Whereas most structure filtering tools are implemented as binary pass/fail, the Lilly Medchem Rules includes the concept of structure based demerits. Some structural motifs are considered undesirable but not fatal - presence of a Nitro group for example. Each instance of such a group is assigned a demerit value, and demerits attributable to different groups are summed. Once more than 100 demerits are accumulated that molecule is rejected. Rejected molecules therefore include molecules with no individually horrible functionality, but the accumulation of "blemishes". Molecules that pass the rules will include molecules that have not been assigned any demerits at all, as well as molecules that have been assigned fewer than 100 demerits.

For example, the demerit values assigned to butyl, pentyl, hexyl, and heptyl groups are 10, 25, 50 and 100, with C7 chains (and longer) being rejected. Each cyclohexane is assigned 40 demerits. A molecule containing both a C6 chain (50 demerits) and a Nitro group (60 demerits) will be rejected. Or any molecule containing two, or more, instances of either of those.

The default demerit cutoff is 100, but that can be adjusted upward with the -relaxed option. That option also allows larger molecules to pass.

The first step in processing discards molecules that are have too many, or too few atoms, isotopic atoms, valence errors, as well as molecules containing unwanted elements (e.g., Ag, Fe, Hg, Zn).
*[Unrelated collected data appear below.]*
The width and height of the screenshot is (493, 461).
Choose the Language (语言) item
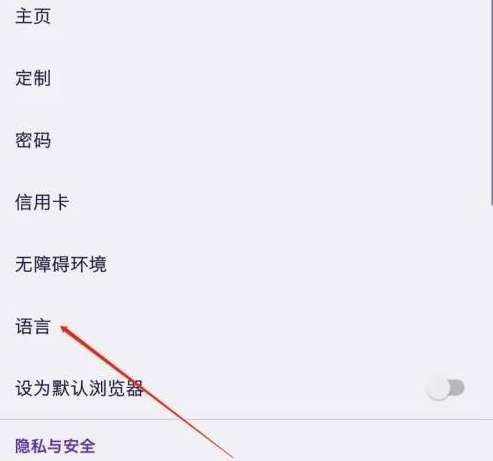(245, 326)
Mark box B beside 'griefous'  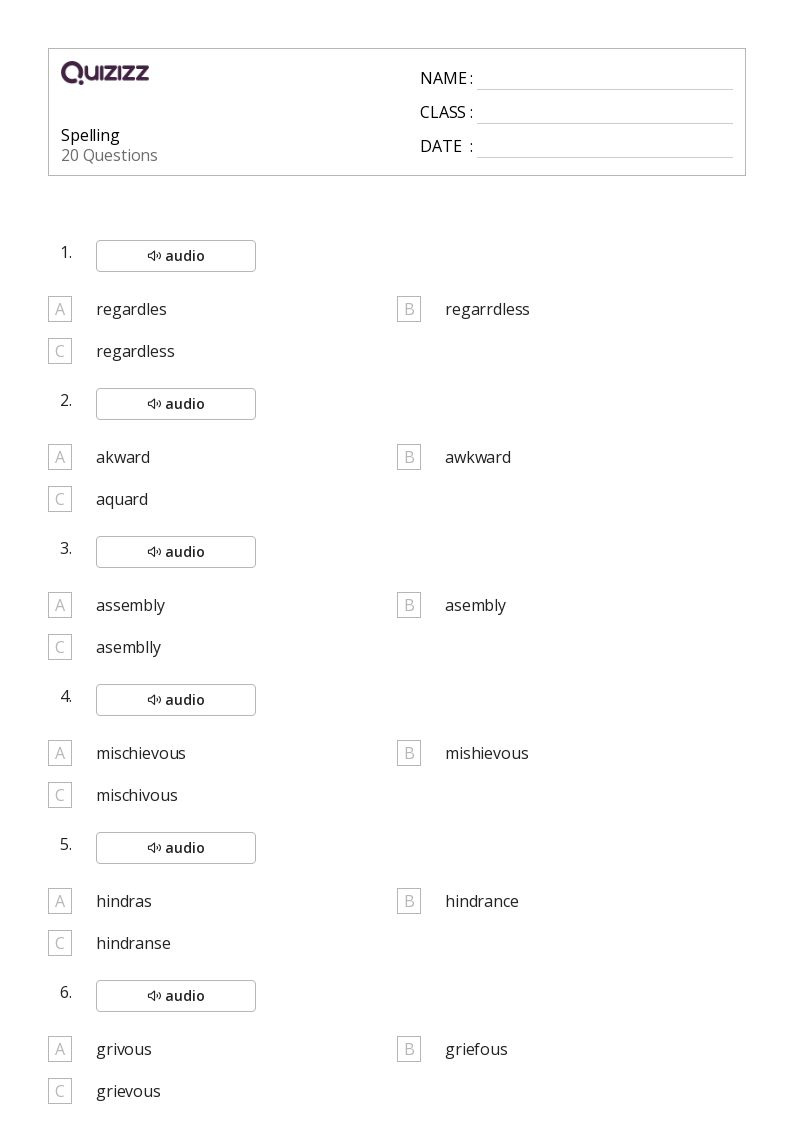(409, 1049)
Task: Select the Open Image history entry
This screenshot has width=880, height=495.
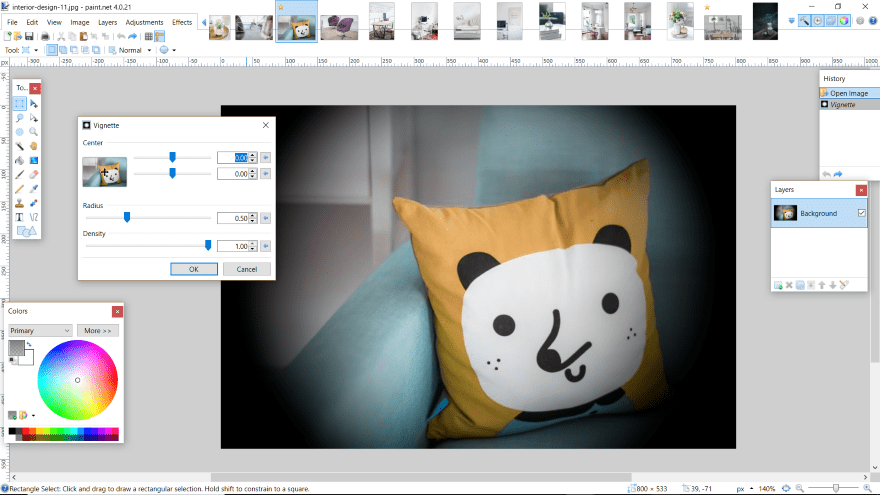Action: tap(848, 93)
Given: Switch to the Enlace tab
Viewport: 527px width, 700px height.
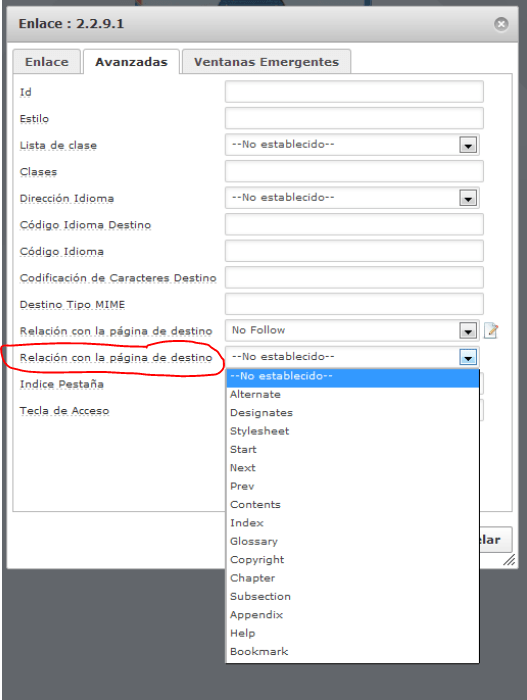Looking at the screenshot, I should pyautogui.click(x=47, y=62).
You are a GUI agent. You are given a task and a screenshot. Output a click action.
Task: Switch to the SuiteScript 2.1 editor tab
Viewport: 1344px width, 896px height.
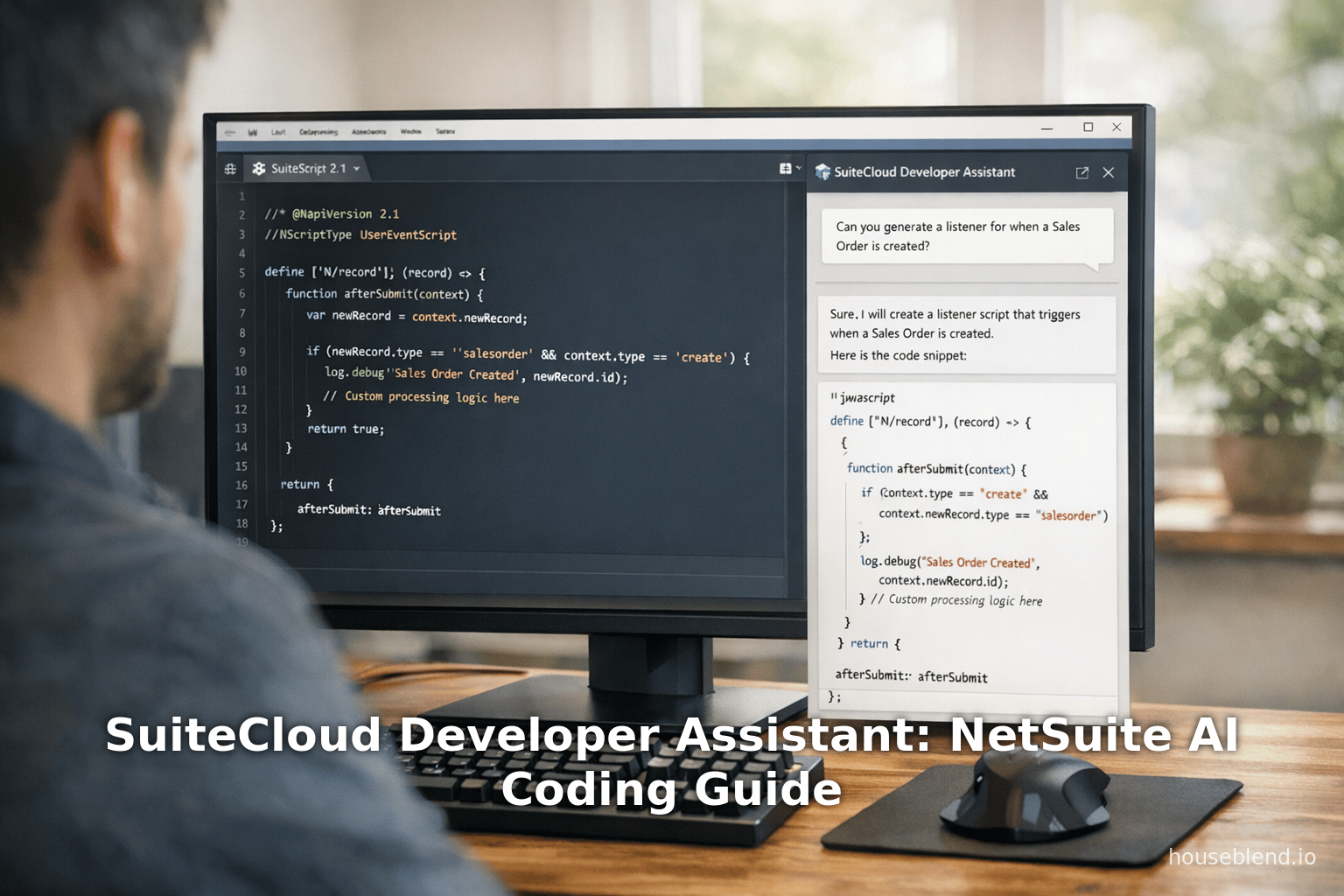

Additionally, molecules must have at least 1 carbon atom, and at least one either Oxygen or Nitrogen atom.

After downloading the software, multiple options are offered to install the program. These include a compilation with make e.g., in Cygwin or Linux Ubuntu, or as docker file and are documented in respective .md files. In addition to C++, Ruby is needed to run the driver script.

ruby Lilly_Medchem_Rules.rb input.smi > okmedchem.smi

In file okmedchem.smi contains the molecules that have passed - including those whose summed demerits are below the threshold. Rejected molecules will appear in a series of bad?.smi files, and will be annotated with the reason for their rejection.

The file bad0.smi contains the rejections from the first phase of processing - atom count, disallowed elements, etc. The files bad1.smi and bad2.smi are rejections from substructure matches. The file bad3.smi contains mostly rejections from accumulated demerits, although there are some rejection rules encoded there as c++ for efficiency.

The freely accessible publication and its supplementary material at ACS outline the structural patterns and their demerits. The directory test contains a file, example_molecules.smi, which contains 35862 Chembl molecules that exemplify hits to the rules. Running make test runs the rules on that file. The results are compared with the expected outcome, okmedchem.correct.smi. That file contains 12157 molecules that pass the default rule set.

Test data table_S3.smi, retrieved from table S3 of publication, and 200_prescriptions_2011.smi, retrieved from a cross-linked Wikipedia project are provided to illustrate the outcome of this set of rules among drugs eventually marketed. These of course represent a stage of development much later than the of screening the program targets.

Performance

Performance is reasonable. Using all defaults, Chembl version 33 (2.23M molecules) can be processed using a relatively recent (2021) consumer grade CPU, 12th Gen Intel(R) Core(TM) i7-12700K, in 133 seconds. 1.39M molecules pass. A summary of how many molecules hit each rule can be found in the file summary.

Adjusting Defaults

By default, molecules with fewer than 7 heavy atoms are rejected. Molecules with between 25 and 40 heavy atoms are progressively demerited, and after 40, molecules are rejected. These upper limits are referred to as the soft (25) and hard (40) upper cutoffs. Atom count paramters can be adjusted via the -c (lower cutoff) and -Cs and -Ch (soft and hard upper atom count) options. For example if you wanted to filter to molecules that contained between 10 and 40 atoms with no demerits, and then reject at 50 heavy atoms, that could be

ruby Lilly_Medchem_Rules.rb -c 10 -Cs 40 -Ch 50 input.smi > okmedchem.smi

If you don't want to use the soft and hard cutoffs, you can just use a single value -C 50 and molecules above 50 heavy atoms are rejected, and no atom count based demerits are applied.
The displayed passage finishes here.